→ **WHAT TO PRODUCE**: In the abstract on fecal pollution markers, where were the water samples surveyed from June 1998 to April 1999?

→ **EXCERPT**:
______
Molecular markers from fecal anaerobes to identify nonpoint source pollution in coastal waters

Fecal pollution is a serious environmental problem afflicting many coastal regions in the U.S. and worldwide. Despite efforts to minimize fecal input to coastal waters, the problem persists, partly due to the inability to reliably identify nonpoint sources. We describe a new PCR assay to differentiate sources of fecal contamination in coastal waters. We identified 7 host-specific genetic markers derived from human and cow fecal samples by amplifying 16S rDNA fragments from Bifidobacterium and the Bacteroides-Prevotella group and analyzing them by Length Heterogeneity Polymerase Chain Reaction (LH-PCR) and Terminal Restriction Fragment Length Polymorphism (T-RFLP). Host-specific patterns suggested species composition differences in Bifidobacterium and Bacteroides-Prevotella populations of human and cow feces. The patterns were highly reproducible among different hosts of the same species. Ease of detection and longer survival in water made Bacteroides-Prevotella better than Bifidobacterium as indicators. Using cloning and sequencing techniques, we recovered fecal 16S rDNA sequences corresponding to our Bacteroides-Prevotella markers, none of which matched published Bacteroides or Prevotella sequences exactly. Phylogenetic analysis of these sequences placed them into three host-specific gene clusters within the Cytophaga-Flavobacter-Bacteroides division. 16S rDNA clones from coastal waters recovered with the same Bacteroides-Prevotella primers clustered with fecal sequences, but did not match them exactly. From the sequence data, we designed PCR primers specific for each gene cluster. To determine host specificity of the markers, we tested fecal samples from other animals for the presence of the genetic markers. Markers derived from human feces were not detected in any non-human sources. Cow-derived fecal markers were detected in all other ruminants tested. Using the source-specific primers, we surveyed water samples from Tillamook Bay, Oregon and its tributaries from June 1998 to April 1999. In most cases, only areas near sewage treatment facilities and outfalls tested positive for human pollution. Fecal pollution from ruminant sources was more widely distributed in the bay and rivers. Although our aim was to identify nonpoint sources of fecal contamination, the method should be widely applicable for following spatial and temporal fluctuations of specific bacterial groups in natural environments.
______
→ **LISTED RECORDS**:

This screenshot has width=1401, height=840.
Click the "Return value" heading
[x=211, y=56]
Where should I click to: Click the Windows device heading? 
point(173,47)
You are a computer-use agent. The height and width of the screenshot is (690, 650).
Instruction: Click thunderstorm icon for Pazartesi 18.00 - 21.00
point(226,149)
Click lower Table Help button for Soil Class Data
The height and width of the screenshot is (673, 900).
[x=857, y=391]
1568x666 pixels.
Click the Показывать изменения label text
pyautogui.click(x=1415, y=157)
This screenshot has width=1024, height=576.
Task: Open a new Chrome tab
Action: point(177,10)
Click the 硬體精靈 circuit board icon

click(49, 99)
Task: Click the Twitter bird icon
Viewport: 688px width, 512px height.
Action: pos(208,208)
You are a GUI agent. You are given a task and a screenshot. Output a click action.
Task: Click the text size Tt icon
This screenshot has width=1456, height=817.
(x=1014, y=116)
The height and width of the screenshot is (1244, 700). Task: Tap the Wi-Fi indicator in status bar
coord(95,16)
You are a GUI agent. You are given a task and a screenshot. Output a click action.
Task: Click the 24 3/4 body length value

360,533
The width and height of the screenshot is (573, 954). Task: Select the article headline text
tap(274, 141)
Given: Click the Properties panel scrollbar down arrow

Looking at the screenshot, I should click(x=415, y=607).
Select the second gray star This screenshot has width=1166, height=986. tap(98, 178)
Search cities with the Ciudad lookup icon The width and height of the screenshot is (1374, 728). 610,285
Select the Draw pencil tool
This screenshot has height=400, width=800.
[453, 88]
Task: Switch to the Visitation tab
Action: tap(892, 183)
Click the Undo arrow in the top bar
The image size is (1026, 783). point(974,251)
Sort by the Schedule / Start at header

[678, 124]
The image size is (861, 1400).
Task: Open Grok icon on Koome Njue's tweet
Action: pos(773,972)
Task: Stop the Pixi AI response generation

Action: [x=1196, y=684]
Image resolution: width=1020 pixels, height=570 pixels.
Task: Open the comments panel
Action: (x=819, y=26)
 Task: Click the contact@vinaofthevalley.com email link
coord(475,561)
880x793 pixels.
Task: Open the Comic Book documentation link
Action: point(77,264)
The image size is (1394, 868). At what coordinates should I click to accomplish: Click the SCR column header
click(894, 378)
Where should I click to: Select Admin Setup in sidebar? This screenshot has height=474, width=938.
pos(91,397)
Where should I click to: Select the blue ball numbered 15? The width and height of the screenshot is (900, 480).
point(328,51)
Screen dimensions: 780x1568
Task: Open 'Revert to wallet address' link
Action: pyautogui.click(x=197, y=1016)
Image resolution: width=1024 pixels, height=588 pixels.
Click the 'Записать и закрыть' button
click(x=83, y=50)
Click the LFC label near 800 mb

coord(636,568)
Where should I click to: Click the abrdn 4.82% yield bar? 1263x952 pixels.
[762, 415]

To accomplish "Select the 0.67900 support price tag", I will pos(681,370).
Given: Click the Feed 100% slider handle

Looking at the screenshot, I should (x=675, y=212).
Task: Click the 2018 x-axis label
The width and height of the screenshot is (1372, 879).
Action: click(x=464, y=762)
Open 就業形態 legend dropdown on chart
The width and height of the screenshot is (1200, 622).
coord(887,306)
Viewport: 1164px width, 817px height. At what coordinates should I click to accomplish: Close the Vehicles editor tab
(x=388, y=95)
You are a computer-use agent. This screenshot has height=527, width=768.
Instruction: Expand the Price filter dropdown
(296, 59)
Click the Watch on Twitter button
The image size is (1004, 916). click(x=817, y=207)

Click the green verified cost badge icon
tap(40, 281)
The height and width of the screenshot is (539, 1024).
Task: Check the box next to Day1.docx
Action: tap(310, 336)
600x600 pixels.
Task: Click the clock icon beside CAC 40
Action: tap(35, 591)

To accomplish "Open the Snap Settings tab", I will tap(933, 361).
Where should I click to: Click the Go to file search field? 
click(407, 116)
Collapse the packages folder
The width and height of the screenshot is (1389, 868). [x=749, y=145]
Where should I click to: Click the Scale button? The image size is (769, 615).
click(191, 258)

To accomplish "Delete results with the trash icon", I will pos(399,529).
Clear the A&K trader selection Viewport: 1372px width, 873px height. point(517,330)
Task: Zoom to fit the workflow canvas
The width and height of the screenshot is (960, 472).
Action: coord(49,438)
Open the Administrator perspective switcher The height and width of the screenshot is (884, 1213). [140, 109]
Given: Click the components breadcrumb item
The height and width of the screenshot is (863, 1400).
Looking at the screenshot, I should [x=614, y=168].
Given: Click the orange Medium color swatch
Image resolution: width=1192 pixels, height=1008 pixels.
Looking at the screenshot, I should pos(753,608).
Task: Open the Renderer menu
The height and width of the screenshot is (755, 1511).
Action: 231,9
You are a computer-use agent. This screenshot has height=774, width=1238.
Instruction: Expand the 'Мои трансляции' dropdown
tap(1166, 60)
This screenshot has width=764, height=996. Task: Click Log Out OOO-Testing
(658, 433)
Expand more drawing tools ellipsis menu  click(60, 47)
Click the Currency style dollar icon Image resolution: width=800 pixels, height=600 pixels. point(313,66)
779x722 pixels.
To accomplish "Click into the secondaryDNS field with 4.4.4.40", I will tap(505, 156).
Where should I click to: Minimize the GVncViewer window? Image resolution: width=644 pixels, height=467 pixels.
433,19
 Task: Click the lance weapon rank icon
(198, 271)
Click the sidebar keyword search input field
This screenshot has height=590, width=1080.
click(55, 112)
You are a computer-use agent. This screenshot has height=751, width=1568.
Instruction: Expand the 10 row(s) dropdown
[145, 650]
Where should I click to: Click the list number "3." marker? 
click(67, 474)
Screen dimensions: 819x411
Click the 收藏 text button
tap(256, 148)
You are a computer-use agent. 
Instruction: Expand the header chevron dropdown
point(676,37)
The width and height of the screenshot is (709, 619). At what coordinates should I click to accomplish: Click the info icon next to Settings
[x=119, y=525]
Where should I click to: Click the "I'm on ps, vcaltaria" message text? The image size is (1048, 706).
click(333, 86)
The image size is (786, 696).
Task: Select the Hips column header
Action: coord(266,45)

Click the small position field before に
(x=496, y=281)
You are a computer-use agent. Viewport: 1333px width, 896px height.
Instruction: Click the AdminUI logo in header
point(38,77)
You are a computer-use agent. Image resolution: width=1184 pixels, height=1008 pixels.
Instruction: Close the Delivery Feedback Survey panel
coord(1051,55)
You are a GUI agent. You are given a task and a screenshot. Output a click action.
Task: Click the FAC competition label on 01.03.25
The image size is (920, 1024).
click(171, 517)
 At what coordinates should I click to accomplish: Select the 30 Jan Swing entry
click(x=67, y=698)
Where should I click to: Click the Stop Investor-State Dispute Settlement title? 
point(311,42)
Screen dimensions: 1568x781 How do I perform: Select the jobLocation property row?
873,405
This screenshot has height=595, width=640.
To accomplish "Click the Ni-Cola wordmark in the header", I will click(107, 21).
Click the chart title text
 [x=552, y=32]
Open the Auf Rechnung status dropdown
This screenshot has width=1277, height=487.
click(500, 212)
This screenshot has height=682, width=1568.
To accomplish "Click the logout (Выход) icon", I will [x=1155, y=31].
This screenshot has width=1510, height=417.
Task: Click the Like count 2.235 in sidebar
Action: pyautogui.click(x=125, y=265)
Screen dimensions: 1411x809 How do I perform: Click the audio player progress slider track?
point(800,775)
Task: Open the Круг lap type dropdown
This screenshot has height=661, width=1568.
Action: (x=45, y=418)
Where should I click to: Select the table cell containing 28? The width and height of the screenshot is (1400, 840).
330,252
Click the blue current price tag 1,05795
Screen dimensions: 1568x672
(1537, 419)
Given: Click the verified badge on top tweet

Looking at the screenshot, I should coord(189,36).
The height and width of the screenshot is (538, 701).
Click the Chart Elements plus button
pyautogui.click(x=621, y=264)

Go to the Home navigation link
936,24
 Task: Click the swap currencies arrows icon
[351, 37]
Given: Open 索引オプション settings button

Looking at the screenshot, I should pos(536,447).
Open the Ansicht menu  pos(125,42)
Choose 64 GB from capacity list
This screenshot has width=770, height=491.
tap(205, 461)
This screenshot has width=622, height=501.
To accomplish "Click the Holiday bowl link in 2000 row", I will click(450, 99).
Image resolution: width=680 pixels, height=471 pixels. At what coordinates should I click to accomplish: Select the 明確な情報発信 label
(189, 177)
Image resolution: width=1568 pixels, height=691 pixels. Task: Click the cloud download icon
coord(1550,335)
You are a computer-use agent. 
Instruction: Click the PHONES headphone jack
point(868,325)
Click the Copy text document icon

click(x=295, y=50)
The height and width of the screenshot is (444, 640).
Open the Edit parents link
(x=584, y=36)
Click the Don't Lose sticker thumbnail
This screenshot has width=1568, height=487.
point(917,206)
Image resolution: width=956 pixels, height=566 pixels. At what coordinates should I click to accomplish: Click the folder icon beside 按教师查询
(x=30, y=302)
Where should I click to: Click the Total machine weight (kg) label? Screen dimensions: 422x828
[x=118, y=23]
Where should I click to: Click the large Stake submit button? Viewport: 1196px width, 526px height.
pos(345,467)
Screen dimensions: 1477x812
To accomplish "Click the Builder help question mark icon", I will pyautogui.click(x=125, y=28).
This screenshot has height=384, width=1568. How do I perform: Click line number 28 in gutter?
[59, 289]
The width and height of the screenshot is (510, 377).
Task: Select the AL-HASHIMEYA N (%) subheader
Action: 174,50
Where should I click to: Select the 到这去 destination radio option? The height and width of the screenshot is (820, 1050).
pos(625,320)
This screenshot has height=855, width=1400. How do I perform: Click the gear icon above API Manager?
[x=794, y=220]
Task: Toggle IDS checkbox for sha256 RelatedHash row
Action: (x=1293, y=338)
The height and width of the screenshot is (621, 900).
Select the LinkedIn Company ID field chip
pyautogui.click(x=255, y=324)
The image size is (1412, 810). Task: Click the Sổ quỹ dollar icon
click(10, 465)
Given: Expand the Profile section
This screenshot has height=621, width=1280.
______
→ **RESULT**: Tillamook Bay, Oregon, and its tributaries.